■ **EXERCICE COURT**
Résumez en deux phrases le texte sur les émissions obligataires de la CDC et la SFIL.

■ **EXTRAIT DE TEXTE**
+ + +
Monsieur le Président Éblé, vous m'avez demandé quelle était la différence entre un green bond et un sustainable bond. Les deux correspondent à des émissions de dette de la CDC, allouées à des opérations particulières de transition écologique et énergétique. Le sustainable bond a un mandat plus large, qui inclut le logement social et les maisons de retraite, alors que le green bond se restreint à des opérations écologiques. Les 500 millions d'euros levés seront affectés à des opérations à vocation écologique et solidaire. Ils ont été collectés la semaine dernière, pour cinq ans, à un taux négatif de 26 centimes : non seulement les investisseurs nous prêtent de l'argent, mais en plus ils nous payent pour cela ! Ce n'est pas forcément un très bon signal sur l'équilibre macroéconomique général, mais c'est un témoignage de la motivation des investisseurs internationaux, puisque seuls 40 % des fonds proviennent d'investisseurs français.
Les prêts structurés de la SFIL ont été réduits, et s'élèvent désormais à un milliard d'euros. La SFIL est une banque de développement, détenue à 75 % par l'État, 20 % par la CDC et 5 % par la Banque Postale, qui a été constituée pour récupérer un certain nombre d'actifs de Dexia. Ses équipes ont fait un travail remarquable ces dernières années pour réduire le risque qui était porté par l'État du fait de ces actifs. C'est un travail de Pénélope : pour chaque ligne, avec chaque contrepartie, il a fallu négocier pour réduire le risque. L'encours de la SFIL est d'environ 75 milliards d'euros, pour 1,5 milliard d'euros de fonds propres. La rentabilité de la SFIL est modeste, ce qui est assez logique pour une banque de développement. Son mandat est de financer les collectivités, et elle continue à le faire en refinançant l'activité de financement des collectivités locales de la Banque Postale. La diversification, pour elle, sera de financer les grandes opérations d'exportation. C'est une activité qui contribue à l'intérêt général, et les banques sont demandeuses de cette intervention. La grande exportation française est d'ailleurs suivie attentivement et garantie par l'État au travers de la BPI.
La SFIL restera-t-elle un véhicule bancaire de la CDC ? Oui, puisqu'il y a un mandat particulier. Un des projets qui sous-tend le rapprochement avec la Poste est de bien coordonner l'action de quatre établissements de types très divers mais ayant chacun un mandat bien précis : Bpifrance, la Banque des territoires, la SFIL et la Banque postale.
Je ne connais pas la rémunération des collaborateurs de la SFIL. Il y a des activités très techniques de gestion financière mais, comme on est dans le secteur public, ce ne sont pas les rémunérations qui sont servies dans le privé. La situation a été suivie de très près par l'État, et le sera par nous lorsque la SFIL rejoindra le groupe.
+ + +
■ **LIGNES RÉPERTORIÉES**

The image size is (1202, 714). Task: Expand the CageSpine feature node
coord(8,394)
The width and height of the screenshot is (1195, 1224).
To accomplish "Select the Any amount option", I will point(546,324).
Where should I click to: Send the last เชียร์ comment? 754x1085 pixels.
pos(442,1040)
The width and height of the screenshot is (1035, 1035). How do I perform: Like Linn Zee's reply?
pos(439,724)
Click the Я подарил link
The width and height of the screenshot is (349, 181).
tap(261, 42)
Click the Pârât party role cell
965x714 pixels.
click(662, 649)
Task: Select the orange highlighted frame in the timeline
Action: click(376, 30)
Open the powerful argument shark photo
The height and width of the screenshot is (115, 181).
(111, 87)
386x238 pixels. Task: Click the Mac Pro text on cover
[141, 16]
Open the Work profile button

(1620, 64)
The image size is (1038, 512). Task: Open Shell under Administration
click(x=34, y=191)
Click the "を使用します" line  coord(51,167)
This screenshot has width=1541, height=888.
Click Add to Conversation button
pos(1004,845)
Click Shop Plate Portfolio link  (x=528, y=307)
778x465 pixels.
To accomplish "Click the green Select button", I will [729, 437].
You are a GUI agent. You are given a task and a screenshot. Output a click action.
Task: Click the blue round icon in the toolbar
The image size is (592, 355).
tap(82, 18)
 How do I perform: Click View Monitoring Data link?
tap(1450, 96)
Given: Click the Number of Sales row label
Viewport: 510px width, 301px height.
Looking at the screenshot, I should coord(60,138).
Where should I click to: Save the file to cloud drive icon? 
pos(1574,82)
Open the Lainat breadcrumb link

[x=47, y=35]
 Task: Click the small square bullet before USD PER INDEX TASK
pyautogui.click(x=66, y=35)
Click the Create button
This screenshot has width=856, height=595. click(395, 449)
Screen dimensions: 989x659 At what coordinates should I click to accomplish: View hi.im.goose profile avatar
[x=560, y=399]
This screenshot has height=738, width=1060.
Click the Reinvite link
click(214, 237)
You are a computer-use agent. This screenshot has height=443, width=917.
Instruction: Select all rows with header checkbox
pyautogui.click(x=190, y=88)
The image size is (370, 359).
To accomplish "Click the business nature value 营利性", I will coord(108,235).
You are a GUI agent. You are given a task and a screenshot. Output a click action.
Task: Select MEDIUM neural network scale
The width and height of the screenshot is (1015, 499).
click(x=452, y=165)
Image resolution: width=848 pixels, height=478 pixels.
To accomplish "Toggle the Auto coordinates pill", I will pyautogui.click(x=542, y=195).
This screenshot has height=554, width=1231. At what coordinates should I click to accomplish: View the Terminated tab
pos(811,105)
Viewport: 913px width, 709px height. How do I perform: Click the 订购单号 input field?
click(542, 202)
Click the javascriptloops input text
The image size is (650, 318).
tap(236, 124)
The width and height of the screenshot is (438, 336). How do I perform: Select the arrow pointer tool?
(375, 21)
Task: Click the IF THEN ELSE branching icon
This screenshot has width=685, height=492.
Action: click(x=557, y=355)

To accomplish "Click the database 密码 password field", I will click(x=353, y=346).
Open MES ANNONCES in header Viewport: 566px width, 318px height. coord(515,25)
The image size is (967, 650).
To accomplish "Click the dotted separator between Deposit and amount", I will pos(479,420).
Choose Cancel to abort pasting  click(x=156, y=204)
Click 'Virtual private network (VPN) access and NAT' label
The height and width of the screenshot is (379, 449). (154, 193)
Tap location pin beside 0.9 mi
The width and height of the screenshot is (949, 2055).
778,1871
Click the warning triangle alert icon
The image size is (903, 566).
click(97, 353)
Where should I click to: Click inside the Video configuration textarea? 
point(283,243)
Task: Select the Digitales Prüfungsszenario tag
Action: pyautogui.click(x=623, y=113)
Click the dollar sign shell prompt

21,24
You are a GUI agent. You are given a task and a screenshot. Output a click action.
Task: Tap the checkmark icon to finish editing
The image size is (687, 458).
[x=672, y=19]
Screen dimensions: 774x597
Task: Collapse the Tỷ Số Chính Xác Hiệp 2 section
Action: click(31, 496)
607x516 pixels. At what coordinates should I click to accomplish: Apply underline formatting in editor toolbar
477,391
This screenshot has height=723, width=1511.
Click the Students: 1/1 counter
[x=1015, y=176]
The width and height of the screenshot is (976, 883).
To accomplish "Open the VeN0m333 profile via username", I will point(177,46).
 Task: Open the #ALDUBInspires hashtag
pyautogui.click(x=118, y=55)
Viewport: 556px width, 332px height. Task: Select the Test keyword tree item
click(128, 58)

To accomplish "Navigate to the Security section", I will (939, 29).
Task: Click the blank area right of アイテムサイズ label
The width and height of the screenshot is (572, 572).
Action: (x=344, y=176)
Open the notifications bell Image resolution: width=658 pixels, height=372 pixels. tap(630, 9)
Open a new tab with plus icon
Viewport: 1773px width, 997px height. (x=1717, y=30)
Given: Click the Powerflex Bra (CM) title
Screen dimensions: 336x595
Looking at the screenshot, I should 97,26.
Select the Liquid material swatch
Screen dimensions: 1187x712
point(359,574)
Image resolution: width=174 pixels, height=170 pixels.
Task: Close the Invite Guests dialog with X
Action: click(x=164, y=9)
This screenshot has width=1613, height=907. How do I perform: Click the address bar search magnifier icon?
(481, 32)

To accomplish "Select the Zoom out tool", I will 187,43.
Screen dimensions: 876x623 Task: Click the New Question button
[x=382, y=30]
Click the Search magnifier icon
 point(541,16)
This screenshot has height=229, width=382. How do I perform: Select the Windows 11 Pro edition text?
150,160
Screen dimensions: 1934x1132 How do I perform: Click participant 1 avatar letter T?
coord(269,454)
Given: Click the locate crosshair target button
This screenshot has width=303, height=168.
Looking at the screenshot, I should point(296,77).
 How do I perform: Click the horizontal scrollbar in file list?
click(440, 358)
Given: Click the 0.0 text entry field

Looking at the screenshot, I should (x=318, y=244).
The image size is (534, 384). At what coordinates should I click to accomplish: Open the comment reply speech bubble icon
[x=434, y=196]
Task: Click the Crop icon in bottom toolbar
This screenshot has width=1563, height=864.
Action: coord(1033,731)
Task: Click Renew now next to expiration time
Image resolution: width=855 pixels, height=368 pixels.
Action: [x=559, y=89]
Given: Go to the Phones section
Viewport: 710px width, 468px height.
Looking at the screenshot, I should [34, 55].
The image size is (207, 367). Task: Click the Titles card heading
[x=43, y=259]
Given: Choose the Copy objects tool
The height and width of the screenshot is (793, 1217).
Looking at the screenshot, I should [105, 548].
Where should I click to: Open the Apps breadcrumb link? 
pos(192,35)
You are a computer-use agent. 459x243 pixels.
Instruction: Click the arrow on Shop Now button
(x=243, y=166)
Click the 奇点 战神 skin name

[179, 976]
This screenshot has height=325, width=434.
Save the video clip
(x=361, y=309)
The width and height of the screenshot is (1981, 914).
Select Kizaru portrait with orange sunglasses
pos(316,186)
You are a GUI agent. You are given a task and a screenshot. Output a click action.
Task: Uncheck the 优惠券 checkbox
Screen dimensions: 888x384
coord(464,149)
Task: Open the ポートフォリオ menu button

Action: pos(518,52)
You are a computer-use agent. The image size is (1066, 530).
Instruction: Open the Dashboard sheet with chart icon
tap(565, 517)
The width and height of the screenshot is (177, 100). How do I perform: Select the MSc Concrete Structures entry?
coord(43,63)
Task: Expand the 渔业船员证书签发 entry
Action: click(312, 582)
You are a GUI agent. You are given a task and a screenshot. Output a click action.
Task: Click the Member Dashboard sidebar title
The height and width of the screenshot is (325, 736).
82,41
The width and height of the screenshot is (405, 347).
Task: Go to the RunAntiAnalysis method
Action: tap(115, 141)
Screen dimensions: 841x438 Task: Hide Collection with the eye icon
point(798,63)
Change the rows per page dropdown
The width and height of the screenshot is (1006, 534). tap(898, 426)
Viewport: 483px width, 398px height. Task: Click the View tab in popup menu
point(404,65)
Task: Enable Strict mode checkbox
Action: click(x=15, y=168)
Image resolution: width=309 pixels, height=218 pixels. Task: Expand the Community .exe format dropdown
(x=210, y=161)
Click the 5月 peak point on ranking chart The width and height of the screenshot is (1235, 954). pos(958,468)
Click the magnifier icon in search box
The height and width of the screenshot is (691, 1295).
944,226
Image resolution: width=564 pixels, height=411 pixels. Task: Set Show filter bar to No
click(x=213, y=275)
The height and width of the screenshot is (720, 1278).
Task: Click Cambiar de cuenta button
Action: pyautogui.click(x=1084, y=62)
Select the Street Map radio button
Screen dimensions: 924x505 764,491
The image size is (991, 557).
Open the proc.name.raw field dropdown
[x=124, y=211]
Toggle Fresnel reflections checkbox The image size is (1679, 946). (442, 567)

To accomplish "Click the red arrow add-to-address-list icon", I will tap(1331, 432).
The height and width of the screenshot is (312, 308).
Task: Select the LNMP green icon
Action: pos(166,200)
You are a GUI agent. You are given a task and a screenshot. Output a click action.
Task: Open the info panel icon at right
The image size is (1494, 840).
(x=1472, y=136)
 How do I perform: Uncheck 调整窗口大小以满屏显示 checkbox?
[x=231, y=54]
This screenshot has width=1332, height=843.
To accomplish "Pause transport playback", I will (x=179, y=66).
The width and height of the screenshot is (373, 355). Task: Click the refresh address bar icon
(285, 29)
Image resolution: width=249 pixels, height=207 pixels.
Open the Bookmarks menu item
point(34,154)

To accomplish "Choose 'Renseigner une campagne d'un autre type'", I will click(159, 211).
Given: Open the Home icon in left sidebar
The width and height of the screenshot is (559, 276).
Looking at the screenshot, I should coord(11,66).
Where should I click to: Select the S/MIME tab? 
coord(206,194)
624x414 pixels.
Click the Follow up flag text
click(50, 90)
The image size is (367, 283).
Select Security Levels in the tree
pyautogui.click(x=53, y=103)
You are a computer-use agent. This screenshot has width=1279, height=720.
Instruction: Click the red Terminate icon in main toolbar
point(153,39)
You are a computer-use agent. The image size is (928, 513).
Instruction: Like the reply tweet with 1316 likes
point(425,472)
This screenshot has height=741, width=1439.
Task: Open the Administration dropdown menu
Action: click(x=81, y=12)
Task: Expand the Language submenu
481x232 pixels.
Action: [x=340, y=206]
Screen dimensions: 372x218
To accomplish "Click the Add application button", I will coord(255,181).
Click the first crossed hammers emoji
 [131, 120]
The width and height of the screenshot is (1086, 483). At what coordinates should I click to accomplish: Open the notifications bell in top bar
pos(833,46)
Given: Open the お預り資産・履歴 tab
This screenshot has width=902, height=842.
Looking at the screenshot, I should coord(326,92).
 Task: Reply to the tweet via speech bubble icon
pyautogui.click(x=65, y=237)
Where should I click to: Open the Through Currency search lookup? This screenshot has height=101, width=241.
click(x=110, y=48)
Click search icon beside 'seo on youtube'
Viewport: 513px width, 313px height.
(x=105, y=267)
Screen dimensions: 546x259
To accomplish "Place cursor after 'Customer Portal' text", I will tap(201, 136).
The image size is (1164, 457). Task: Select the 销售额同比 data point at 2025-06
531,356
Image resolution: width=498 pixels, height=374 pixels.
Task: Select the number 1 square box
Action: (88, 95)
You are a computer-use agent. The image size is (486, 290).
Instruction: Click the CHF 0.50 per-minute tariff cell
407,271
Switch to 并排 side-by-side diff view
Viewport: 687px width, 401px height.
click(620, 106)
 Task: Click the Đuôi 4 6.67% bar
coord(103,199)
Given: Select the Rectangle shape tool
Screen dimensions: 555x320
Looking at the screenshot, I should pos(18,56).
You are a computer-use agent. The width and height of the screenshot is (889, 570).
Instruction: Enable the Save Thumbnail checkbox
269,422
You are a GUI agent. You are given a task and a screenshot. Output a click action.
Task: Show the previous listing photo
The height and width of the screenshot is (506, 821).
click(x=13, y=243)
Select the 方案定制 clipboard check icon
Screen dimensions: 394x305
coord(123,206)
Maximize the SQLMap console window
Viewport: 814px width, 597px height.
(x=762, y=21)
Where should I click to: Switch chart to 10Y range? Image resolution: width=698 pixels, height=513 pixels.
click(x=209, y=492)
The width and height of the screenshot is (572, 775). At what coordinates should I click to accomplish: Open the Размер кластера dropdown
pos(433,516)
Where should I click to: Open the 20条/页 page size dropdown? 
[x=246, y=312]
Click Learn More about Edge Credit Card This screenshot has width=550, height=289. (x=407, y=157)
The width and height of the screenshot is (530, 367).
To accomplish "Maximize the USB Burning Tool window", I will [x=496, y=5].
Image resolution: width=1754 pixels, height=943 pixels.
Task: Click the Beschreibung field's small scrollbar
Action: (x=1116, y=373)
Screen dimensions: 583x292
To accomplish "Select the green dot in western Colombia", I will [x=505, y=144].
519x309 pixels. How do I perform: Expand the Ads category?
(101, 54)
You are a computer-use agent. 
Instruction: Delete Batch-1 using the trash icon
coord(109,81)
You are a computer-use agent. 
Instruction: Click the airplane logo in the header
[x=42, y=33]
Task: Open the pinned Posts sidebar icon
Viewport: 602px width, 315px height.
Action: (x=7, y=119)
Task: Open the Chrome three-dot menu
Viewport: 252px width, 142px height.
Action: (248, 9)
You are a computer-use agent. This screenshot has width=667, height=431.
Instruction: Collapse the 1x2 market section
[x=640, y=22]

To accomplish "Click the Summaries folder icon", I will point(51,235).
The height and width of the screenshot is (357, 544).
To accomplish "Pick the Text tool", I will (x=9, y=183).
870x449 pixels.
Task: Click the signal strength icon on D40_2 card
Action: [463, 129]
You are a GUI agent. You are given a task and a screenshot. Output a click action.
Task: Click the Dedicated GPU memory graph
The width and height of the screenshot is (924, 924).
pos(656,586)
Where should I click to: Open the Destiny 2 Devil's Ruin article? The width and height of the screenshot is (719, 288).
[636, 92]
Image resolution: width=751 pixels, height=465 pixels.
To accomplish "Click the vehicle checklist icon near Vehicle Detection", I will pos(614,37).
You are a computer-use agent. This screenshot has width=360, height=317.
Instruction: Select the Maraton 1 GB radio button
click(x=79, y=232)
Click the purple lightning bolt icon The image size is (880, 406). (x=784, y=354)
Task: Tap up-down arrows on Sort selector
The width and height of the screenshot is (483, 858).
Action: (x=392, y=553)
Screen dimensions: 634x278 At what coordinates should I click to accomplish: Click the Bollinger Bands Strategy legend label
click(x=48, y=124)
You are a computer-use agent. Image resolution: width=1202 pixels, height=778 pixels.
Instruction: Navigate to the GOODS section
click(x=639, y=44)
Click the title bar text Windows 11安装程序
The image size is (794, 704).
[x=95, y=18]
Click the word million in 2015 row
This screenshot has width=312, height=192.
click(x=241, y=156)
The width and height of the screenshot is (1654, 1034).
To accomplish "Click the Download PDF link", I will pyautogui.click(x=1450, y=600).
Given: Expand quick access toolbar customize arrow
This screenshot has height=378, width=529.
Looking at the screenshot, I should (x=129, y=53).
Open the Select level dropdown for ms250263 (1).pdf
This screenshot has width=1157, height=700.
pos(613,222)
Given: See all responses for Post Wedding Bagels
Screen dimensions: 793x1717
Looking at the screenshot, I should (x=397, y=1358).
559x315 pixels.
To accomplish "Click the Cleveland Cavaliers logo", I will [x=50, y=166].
+ + +
■ **SOLUTION PROPOSÉE**
Le green bond se limite à des opérations écologiques, tandis que le sustainable bond a un mandat plus large qui inclut le logement social et les maisons de retraite ; les 500 millions d'euros levés pour cinq ans à un taux négatif, dont seuls 40 % proviennent d'investisseurs français, iront à des opérations écologiques et solidaires. La SFIL, banque de développement détenue à 75 % par l'État, 20 % par la CDC et 5 % par la Banque Postale, a ramené ses prêts structurés à un milliard d'euros, continue de financer les collectivités et se diversifiera dans le financement des grandes opérations d'exportation.